Stored data
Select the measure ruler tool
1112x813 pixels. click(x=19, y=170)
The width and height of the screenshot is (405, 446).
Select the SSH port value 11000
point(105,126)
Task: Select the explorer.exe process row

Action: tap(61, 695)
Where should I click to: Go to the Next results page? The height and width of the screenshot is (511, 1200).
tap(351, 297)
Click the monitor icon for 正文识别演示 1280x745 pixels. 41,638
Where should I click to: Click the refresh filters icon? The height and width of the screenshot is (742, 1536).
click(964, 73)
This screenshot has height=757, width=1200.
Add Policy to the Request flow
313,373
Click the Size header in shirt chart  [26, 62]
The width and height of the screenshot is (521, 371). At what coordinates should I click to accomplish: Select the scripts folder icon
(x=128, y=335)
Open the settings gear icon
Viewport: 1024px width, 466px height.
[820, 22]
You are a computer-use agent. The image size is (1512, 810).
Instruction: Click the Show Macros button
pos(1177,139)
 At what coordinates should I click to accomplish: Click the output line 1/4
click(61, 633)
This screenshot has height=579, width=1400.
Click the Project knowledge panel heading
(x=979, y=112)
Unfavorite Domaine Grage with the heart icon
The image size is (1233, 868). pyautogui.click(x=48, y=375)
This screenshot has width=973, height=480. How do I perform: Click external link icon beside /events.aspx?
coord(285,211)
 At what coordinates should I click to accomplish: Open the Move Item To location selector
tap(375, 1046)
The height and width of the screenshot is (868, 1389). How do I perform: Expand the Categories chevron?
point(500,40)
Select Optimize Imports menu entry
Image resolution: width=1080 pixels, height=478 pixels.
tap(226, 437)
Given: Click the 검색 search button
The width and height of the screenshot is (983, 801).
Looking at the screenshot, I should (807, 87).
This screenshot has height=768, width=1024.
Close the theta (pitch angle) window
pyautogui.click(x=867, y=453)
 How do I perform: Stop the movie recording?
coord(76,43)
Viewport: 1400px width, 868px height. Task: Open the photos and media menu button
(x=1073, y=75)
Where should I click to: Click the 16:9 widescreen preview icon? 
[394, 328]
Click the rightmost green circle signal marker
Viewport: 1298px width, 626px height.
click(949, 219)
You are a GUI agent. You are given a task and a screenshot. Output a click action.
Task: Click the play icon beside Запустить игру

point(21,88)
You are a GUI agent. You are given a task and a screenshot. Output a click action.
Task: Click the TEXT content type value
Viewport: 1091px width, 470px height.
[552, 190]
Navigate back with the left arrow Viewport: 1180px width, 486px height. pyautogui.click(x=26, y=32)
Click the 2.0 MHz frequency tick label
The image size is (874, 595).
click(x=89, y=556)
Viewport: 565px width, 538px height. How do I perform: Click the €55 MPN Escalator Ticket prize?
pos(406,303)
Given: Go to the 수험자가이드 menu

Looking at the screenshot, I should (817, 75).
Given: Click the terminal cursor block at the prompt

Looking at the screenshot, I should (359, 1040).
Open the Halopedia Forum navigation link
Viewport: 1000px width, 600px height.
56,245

● Exercise details: Starting at the line that has "Click the rightmost" in the records above, restate word for word every line until the one that has "Click the 2.0 MHz frequency tick label", and include that one as well.

● Answer to this problem:
Click the rightmost green circle signal marker
Viewport: 1298px width, 626px height.
click(949, 219)
You are a GUI agent. You are given a task and a screenshot. Output a click action.
Task: Click the play icon beside Запустить игру

point(21,88)
You are a GUI agent. You are given a task and a screenshot. Output a click action.
Task: Click the TEXT content type value
Viewport: 1091px width, 470px height.
[552, 190]
Navigate back with the left arrow Viewport: 1180px width, 486px height. pyautogui.click(x=26, y=32)
Click the 2.0 MHz frequency tick label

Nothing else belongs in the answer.